> **指示 1**:
下にあるリストのうち、「Image resolution: width=1024」を含む行に始まり「I will point(446,546).」を含む行で終わる部分を、一字も変えずに書き写すこと。最初と最後の行も含める。

> **本文**:
◆ ◆ ◆
ポルトガルはチェコに先制許すも…後半ATに途中出場の2人が躍動、劇的逆転勝利で白星発進

フランシスコ・コンセイソン

 EURO2024・グループF第1節が18日に行われ、ポルトガル代表とチェコ代表が対戦した。

 EURO2024予選ではグループJに入り、驚異の10戦全勝を達成したポルトガル代表。今予選参加チーム内で唯一の全勝を達成し、首位で本大会行きの切符を掴んだ。2016年大会以来、2大会ぶり2度目の優勝を目指すなか、今大会の初陣ではチェコ代表と激突する。

 チェコ代表はEURO2024予選ではグループEに組み込まれ、4勝3分1敗の成績でアルバニア代表と勝ち点で並ぶも、直接対決の成績が1分1敗だったため、2位で本大会へ出場。過去の最高成績はチェコ代表として初参戦した1996年大会の準優勝で、今大会では“サプライズ”を起こしたい。
◆ ◆ ◆
要素検索レコード
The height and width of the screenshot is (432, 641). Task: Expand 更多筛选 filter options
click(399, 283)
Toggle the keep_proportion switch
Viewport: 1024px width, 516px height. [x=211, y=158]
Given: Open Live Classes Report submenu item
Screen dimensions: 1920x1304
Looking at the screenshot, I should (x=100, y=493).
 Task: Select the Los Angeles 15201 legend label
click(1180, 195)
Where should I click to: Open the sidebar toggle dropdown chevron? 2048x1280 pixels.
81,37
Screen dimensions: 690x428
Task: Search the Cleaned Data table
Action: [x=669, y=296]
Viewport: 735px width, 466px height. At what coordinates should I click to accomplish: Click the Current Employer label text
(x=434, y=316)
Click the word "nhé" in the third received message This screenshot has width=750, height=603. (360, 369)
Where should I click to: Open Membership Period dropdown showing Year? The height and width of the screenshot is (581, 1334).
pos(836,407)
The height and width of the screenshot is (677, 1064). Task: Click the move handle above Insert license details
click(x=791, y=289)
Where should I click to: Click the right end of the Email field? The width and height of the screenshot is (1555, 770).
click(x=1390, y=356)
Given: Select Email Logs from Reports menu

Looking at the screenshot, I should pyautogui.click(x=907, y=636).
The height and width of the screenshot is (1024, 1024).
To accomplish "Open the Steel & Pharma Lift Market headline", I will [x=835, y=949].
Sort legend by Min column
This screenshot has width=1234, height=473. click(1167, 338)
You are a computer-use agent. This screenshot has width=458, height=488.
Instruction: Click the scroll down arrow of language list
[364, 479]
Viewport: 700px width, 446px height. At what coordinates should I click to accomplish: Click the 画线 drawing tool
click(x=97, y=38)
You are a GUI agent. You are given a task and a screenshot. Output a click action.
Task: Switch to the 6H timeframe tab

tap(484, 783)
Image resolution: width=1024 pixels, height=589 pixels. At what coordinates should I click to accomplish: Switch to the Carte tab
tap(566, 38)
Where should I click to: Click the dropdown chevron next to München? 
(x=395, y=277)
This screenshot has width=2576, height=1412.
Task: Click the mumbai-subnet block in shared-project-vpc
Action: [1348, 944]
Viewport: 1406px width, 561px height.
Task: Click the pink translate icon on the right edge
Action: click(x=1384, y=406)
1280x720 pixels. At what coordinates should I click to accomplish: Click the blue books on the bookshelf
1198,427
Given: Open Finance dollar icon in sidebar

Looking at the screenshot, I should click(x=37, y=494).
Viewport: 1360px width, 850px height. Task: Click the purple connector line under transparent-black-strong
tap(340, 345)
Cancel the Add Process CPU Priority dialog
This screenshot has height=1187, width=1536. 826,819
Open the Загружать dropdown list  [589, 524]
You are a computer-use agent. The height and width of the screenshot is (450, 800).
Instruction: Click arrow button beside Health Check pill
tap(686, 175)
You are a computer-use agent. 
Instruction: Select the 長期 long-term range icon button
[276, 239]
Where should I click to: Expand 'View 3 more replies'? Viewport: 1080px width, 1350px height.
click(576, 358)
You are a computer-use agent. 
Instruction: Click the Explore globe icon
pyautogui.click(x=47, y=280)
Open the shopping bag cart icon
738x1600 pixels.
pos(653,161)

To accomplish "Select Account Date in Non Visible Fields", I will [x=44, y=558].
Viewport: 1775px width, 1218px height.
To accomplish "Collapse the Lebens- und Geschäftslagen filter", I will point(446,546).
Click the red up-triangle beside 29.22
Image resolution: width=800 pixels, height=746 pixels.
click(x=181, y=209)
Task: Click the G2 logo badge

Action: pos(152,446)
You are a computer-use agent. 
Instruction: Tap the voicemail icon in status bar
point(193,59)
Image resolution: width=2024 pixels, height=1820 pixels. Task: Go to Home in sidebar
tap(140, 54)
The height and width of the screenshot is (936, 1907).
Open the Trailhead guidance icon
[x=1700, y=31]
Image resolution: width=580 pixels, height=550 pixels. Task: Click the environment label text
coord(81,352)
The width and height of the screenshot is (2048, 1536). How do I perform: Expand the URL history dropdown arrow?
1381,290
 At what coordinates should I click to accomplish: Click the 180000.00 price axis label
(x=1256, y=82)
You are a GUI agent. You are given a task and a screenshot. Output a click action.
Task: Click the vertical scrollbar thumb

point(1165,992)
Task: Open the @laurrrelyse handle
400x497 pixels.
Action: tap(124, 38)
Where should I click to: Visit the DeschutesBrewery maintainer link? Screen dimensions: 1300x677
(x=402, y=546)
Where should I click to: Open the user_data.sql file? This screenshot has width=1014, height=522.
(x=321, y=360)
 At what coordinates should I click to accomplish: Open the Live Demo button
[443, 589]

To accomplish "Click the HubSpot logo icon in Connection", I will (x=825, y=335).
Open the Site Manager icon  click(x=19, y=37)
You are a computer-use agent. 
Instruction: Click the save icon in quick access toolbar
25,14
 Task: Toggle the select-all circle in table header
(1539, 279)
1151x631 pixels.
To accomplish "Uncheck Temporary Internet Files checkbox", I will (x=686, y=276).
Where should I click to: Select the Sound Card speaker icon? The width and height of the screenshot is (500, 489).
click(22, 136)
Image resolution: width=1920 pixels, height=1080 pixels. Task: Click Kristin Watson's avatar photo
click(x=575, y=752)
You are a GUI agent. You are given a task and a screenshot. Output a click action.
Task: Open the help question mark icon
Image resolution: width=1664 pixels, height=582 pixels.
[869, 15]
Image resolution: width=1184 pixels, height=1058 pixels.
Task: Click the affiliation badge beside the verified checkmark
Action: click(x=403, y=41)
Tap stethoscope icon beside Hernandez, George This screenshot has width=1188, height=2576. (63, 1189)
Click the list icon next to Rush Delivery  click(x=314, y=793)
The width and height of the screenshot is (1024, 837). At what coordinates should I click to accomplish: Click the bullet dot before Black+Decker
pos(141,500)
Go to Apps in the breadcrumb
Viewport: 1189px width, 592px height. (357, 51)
◆ ◆ ◆
> **指示 2**:
上のポルトガル対チェコ戦の記事から、「EURO2024・グループF」に始まり「陣ではチェコ代表と激突する。」で終わる箇所をそのまま引用してください。

> **想定解答 1**:
Image resolution: width=1024 pixels, height=589 pixels. At what coordinates should I click to accomplish: Switch to the Carte tab
tap(566, 38)
Where should I click to: Click the dropdown chevron next to München? 
(x=395, y=277)
This screenshot has width=2576, height=1412.
Task: Click the mumbai-subnet block in shared-project-vpc
Action: [1348, 944]
Viewport: 1406px width, 561px height.
Task: Click the pink translate icon on the right edge
Action: click(x=1384, y=406)
1280x720 pixels. At what coordinates should I click to accomplish: Click the blue books on the bookshelf
1198,427
Given: Open Finance dollar icon in sidebar

Looking at the screenshot, I should click(x=37, y=494).
Viewport: 1360px width, 850px height. Task: Click the purple connector line under transparent-black-strong
tap(340, 345)
Cancel the Add Process CPU Priority dialog
This screenshot has height=1187, width=1536. 826,819
Open the Загружать dropdown list  [589, 524]
You are a computer-use agent. The height and width of the screenshot is (450, 800).
Instruction: Click arrow button beside Health Check pill
tap(686, 175)
You are a computer-use agent. 
Instruction: Select the 長期 long-term range icon button
[276, 239]
Where should I click to: Expand 'View 3 more replies'? Viewport: 1080px width, 1350px height.
click(576, 358)
You are a computer-use agent. 
Instruction: Click the Explore globe icon
pyautogui.click(x=47, y=280)
Open the shopping bag cart icon
738x1600 pixels.
pos(653,161)

To accomplish "Select Account Date in Non Visible Fields", I will [x=44, y=558].
Viewport: 1775px width, 1218px height.
To accomplish "Collapse the Lebens- und Geschäftslagen filter", I will point(446,546).

> **想定解答 2**:
EURO2024・グループF第1節が18日に行われ、ポルトガル代表とチェコ代表が対戦した。

 EURO2024予選ではグループJに入り、驚異の10戦全勝を達成したポルトガル代表。今予選参加チーム内で唯一の全勝を達成し、首位で本大会行きの切符を掴んだ。2016年大会以来、2大会ぶり2度目の優勝を目指すなか、今大会の初陣ではチェコ代表と激突する。